The 3DAP works by evaporating individual atoms from a semiconductor sample, measuring their atomic mass and then calculating their position in the sample's three-dimensional structure. A detailed three-dimensional atomic model of the sample can then be visualized using software to perform a reconstruction.
Previously the company's 3DAP machines have used high voltage pulses to evaporate atoms from conductive samples a system suitable for analysis of electrically inactive devices, but not suitable for use with semiconductor materials. Oxford NanoScience is now using a laser excitation mechanism to open up the technique to semiconductor samples.
The laser-excited 3DAP has been applied to a variety of metal multilayer structures, including metal oxide layers, grown on a silicon substrate, the company said.

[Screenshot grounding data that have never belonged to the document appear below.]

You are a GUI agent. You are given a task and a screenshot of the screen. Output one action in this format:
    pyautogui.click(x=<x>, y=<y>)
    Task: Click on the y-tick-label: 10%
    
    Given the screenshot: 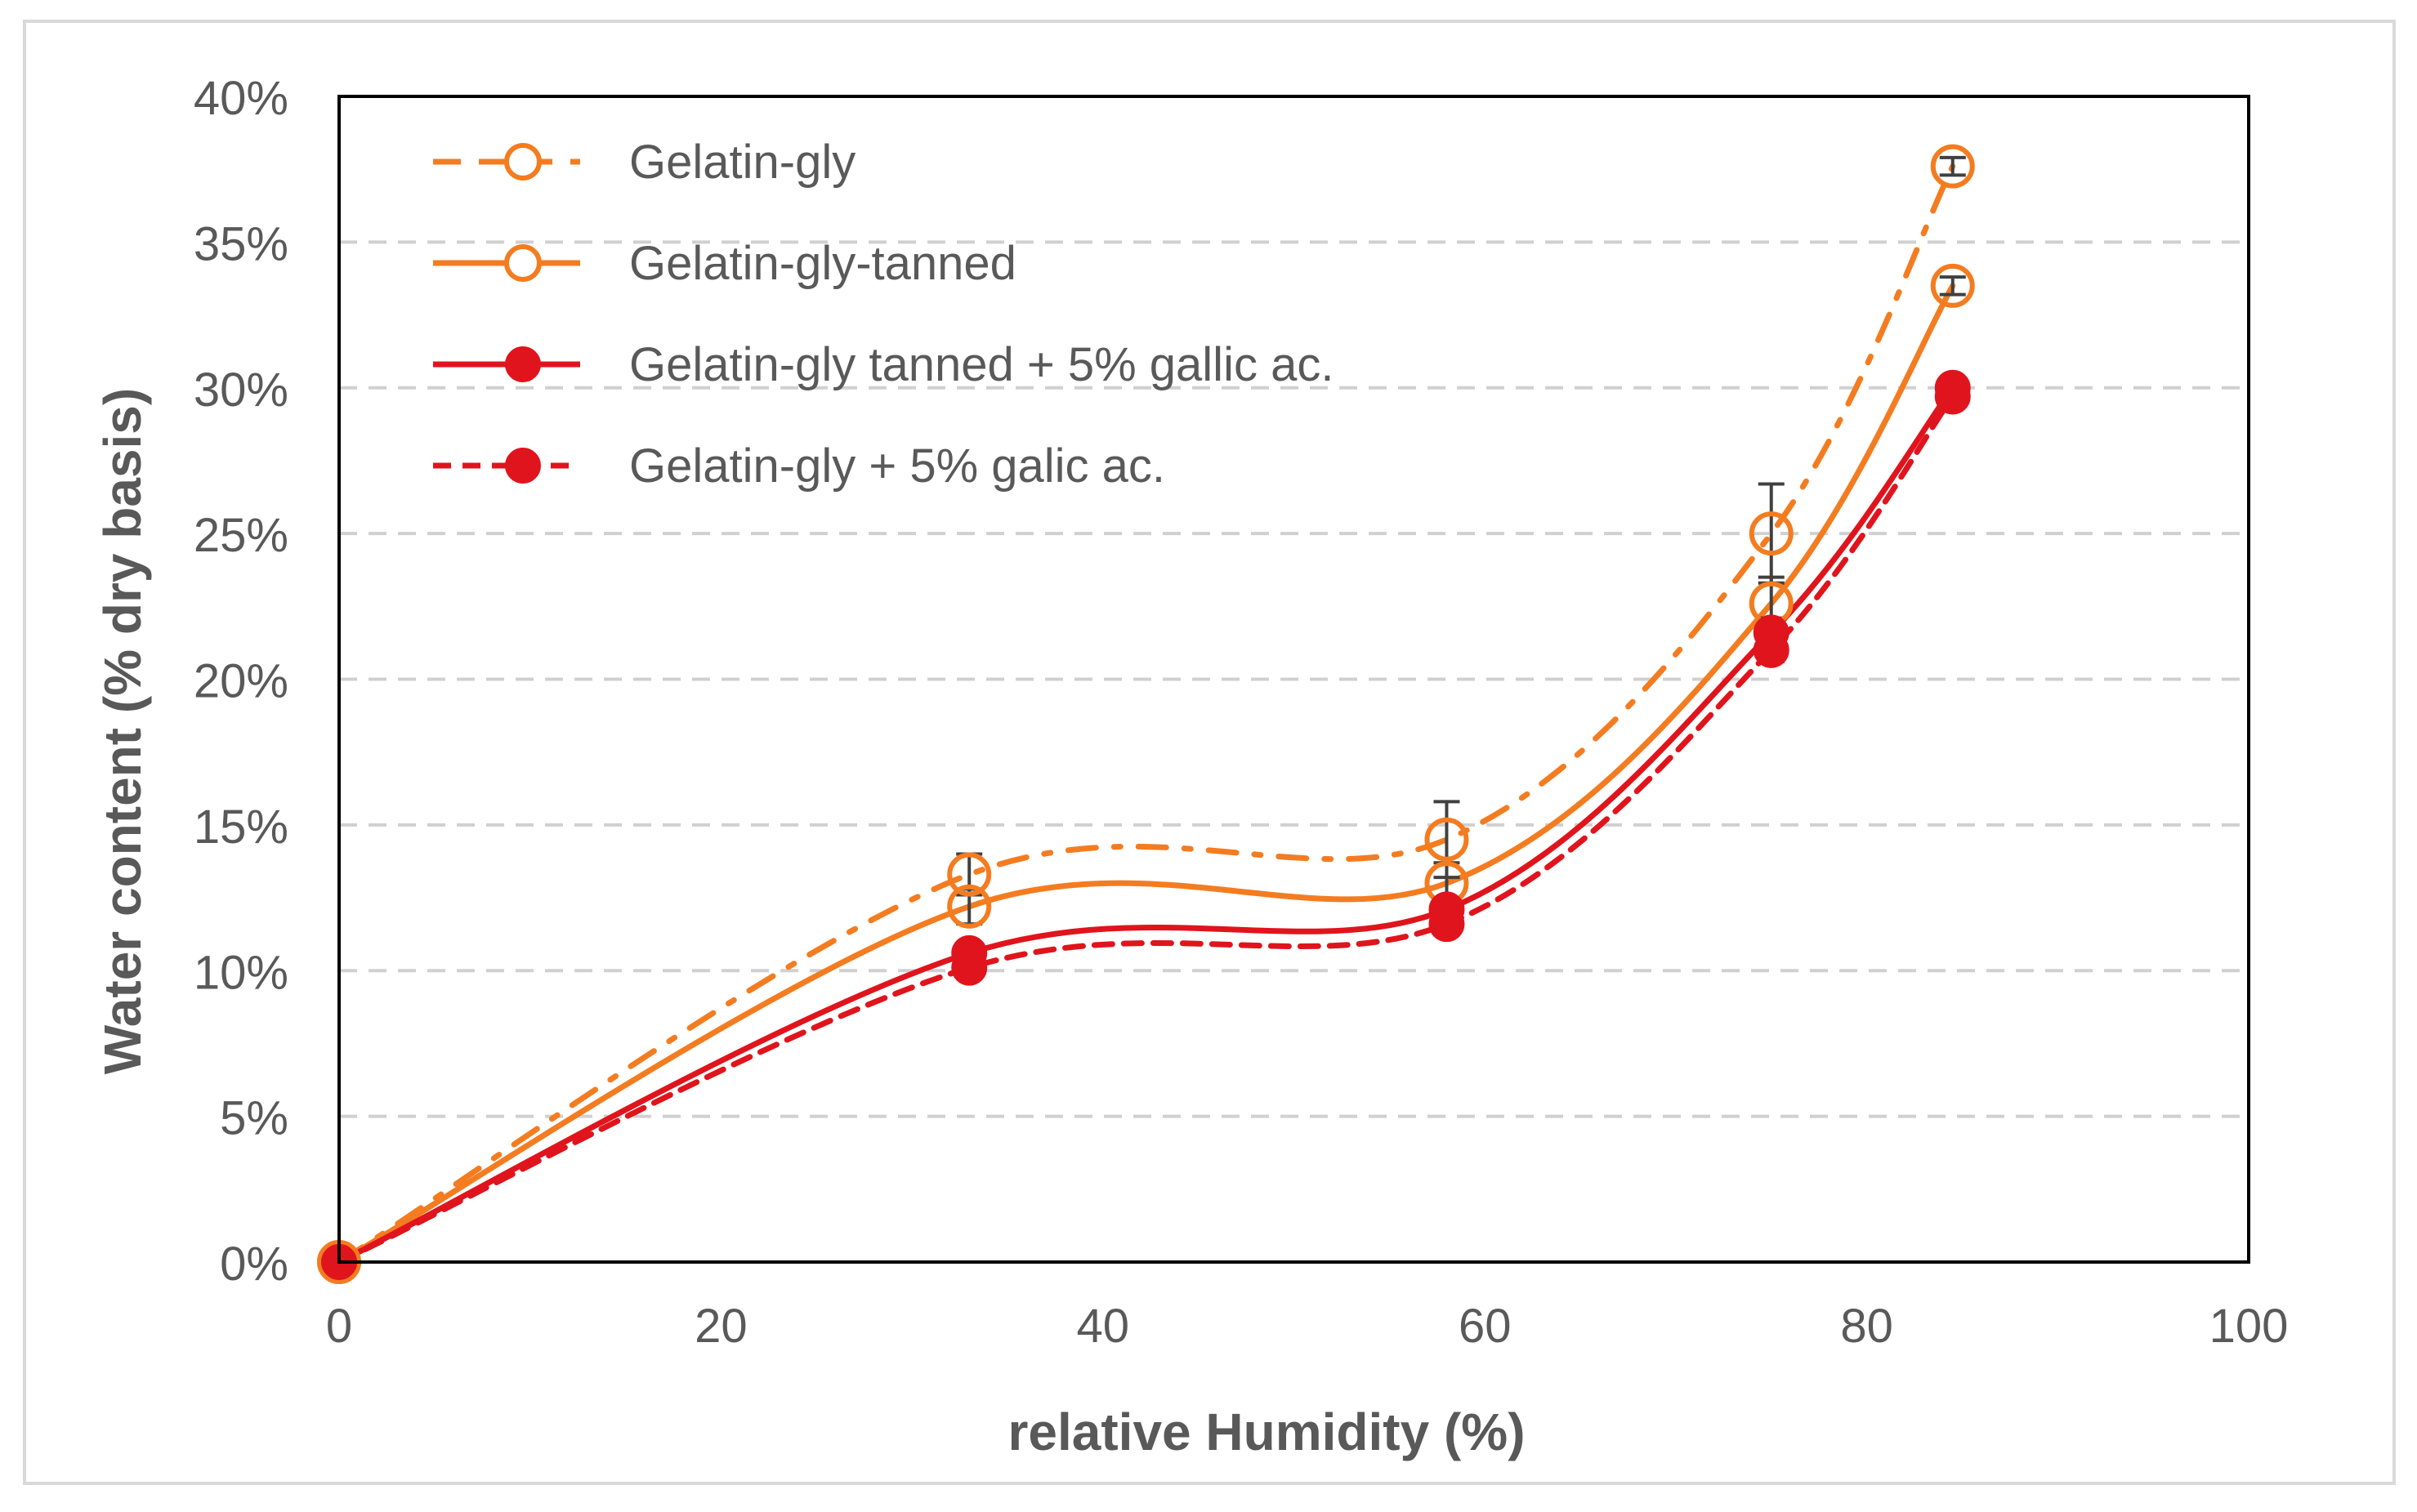 What is the action you would take?
    pyautogui.click(x=241, y=973)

The new instrument uses the company's established 3DAP analysis system, originally developed at the University of Oxford, combined with femtosecond laser excitation. Accurate chemical compositions can be obtained for all or selected regions of the data with element detections limits in the range of 1 to 100 parts per million. Sample analyses of millions of atoms can be run in just 10 minutes and small quantities of atoms with similar atomic mass can be separated out by the instrument.
Results obtained from the laser-excited 3DAP system by Oxford NanoScienceare set to be available at the Semicon West exhibition, which takes place July 12 to 14, at the Moscone Center, San Francisco, California.